2) Jay's earlier question of Brian's recommendations, CC vs Power Vs reliability
3) are the Capricorn liners out of the mix? What is the pricing differential of these to the 104.1 liners?
4) CAMS, Heads and Valve train pricing?
5) Head Porting - although for us in OZ I guess we source that locally
6) Jamie asked about chains, seals, guides etc..
From an ordering perspective only Q1, 2 and 3 are needed to finalise my requirements
regards
Mike
Crazy Week
There is still a couple of questions I have
1) What was the maximum stroke that was recommended for 3 rings on the pistons 82 or 82.4?
2) Jay's earlier question of Brian's recommendations, CC vs Power Vs reliability
3) are the Capricorn liners out of the mix? What is the pricing differential of these to the 104.1 liners?
4) CAMS, Heads and Valve train pricing?
5) Head Porting - although for us in OZ I guess we source that locally
6) Jamie asked about chains, seals, guides etc..
From an ordering perspective only Q1, 2 and 3 are needed to finalise my requirements
regards
Mike
1) 82mm with 3 ring setup
2) Although the stroke to rod length ratio is on the lower side the reliability will be good; you GT3 guys need the displacement to make more power.
3) Capricorn liners is an option but an expensive one. Will bump the price up a coupe of thousand.
4) Still working on the heads, cams, valve train pricing. Will let you know as soon as I find out.
5) Still working on the porting as well
6) I would recommend new OEM timing chains, seals, etc, which can be purchased at your local dealer. I can look into it later to find out if I can get a better price, than what you can locally.
I also am working on head studs. 2 options.
A) 12mm studs with 40mm threads into the cases like EVOMS. 12mm all the way through. The heads will have to be modified for these to work; holes made bigger.
b) Studs with 12mm threads on the case side but neck down to 10mm; just like the Champion studs; the ones Keyser posted. This way you will not have to modify the heads.
Both A and B studs will require machining, drilling and tapping to accept the 12mm threads; have to go deeper for the additional threads and larger to accept 12mm.

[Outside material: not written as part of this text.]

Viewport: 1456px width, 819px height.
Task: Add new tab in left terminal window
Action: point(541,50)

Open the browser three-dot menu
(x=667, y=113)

The turbo applications which will run a ton of boost and run 1000+ Hp will be the only ones that would need Studs A. Moderate boost turbos and, GT3\NA guys will not need anything more than Studs B. The head studs will be stronger than the head bolts anyway; especial when they go in 40mm deep instead of 25mm.
2) Although the stroke to rod length ratio is on the lower side the reliability will be good; you GT3 guys need the displacement to make more power.

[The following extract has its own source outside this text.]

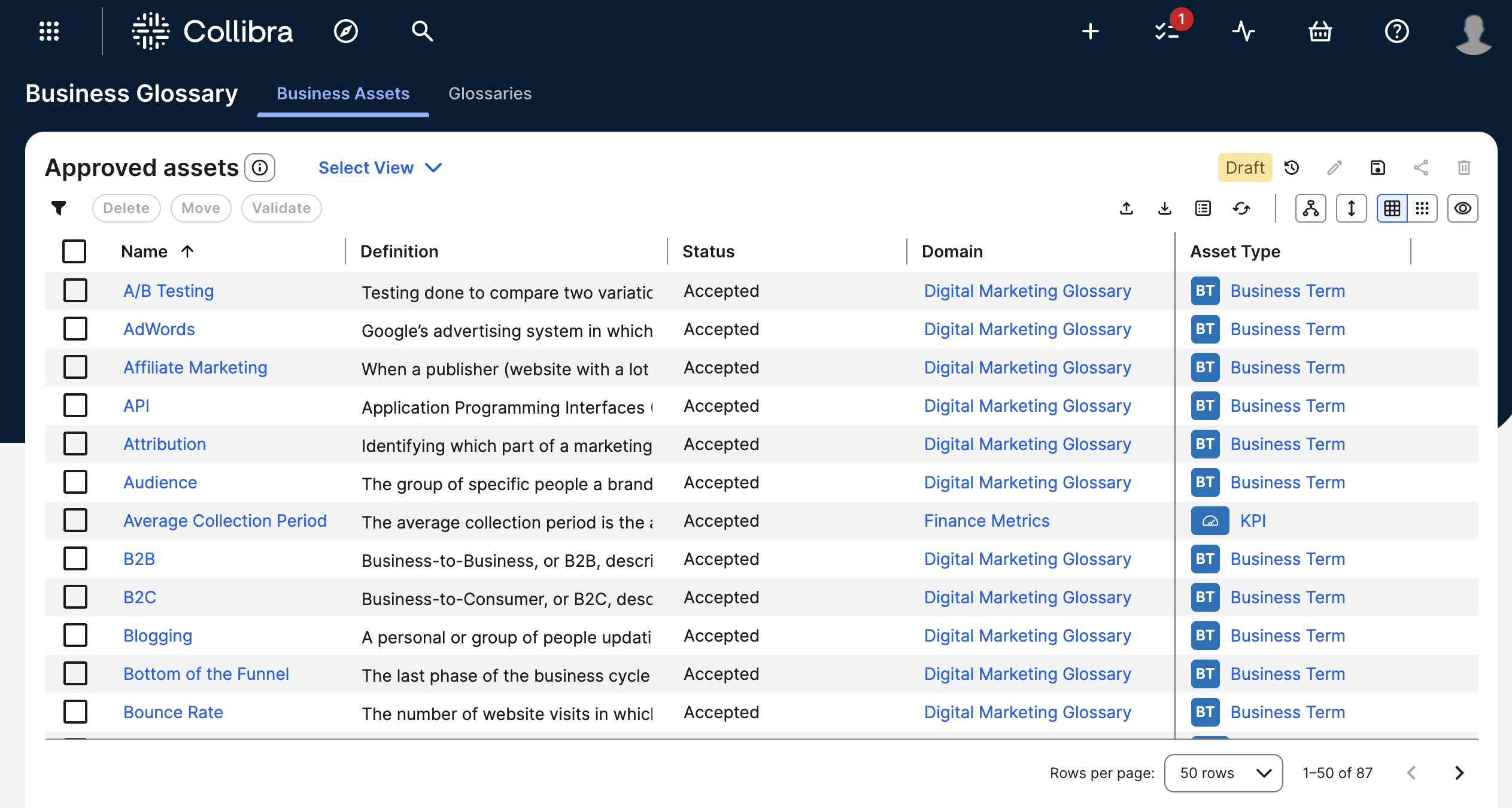This screenshot has width=1512, height=808.
Task: Save the view with disk icon
Action: [1378, 168]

3) Capricorn liners is an option but an expensive one. Will bump the price up a coupe of thousand.
4) Still working on the heads, cams, valve train pricing. Will let you know as soon as I find out.
5) Still working on the porting as well
6) I would recommend new OEM timing chains, seals, etc, which can be purchased at your local dealer. I can look into it later to find out if I can get a better price, than what you can locally.

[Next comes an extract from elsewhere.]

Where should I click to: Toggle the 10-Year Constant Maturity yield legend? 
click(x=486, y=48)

I also am working on head studs. 2 options.
A) 12mm studs with 40mm threads into the cases like EVOMS. 12mm all the way through. The heads will have to be modified for these to work; holes made bigger.
b) Studs with 12mm threads on the case side but neck down to 10mm; just like the Champion studs; the ones Keyser posted. This way you will not have to modify the heads.
Both A and B studs will require machining, drilling and tapping to accept the 12mm threads; have to go deeper for the additional threads and larger to accept 12mm.
The turbo applications which will run a ton of boost and run 1000+ Hp will be the only ones that would need Studs A. Moderate boost turbos and, GT3\NA guys will not need anything more than Studs B. The head studs will be stronger than the head bolts anyway; especial when they go in 40mm deep instead of 25mm.
Hi Adam
I'm in
104.1 x 82
Coatings – All : Pistons, Main Bearing, Rod Bearing
Crank – Gun barrel drilled and knife edged
Preassembled too
Compression target around 13:1
regards
Mike
I'm in
104.1 x 82
Coatings – All : Pistons, Main Bearing, Rod Bearing
Crank – Gun barrel drilled and knife edged
Preassembled too
Compression target around 13:1
regards
Mike
I love to see this rolling forward. In for updates!